───── DATA FOR THIS TASK ─────
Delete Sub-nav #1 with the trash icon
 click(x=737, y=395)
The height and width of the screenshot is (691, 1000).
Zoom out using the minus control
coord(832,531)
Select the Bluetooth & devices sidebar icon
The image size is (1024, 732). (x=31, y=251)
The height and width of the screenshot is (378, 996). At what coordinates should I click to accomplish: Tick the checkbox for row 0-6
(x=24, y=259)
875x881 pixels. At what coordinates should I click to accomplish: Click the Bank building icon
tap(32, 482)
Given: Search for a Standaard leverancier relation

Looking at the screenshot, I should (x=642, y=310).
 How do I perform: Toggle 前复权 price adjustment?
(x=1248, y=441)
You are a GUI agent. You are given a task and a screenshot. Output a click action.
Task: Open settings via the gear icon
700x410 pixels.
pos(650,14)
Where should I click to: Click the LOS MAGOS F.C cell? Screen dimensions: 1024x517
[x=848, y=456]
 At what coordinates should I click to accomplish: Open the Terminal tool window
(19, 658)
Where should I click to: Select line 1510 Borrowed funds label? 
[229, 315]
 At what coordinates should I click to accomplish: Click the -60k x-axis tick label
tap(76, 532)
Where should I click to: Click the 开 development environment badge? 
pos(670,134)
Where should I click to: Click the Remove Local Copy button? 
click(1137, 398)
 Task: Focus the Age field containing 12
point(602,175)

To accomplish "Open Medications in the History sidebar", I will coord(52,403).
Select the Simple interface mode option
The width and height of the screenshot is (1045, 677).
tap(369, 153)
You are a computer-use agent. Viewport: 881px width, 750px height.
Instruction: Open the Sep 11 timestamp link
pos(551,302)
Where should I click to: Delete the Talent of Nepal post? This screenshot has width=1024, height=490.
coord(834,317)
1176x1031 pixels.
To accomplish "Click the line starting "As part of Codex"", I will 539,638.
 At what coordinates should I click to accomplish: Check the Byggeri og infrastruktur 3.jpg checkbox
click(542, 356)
─────
**EXERCISE DIRECTIONS**.
Please return every line of the items above that contains the word "Select", copying each line in full.

**THE RESPONSE**.
Select the Bluetooth & devices sidebar icon
Where should I click to: Select line 1510 Borrowed funds label? 
Select the Simple interface mode option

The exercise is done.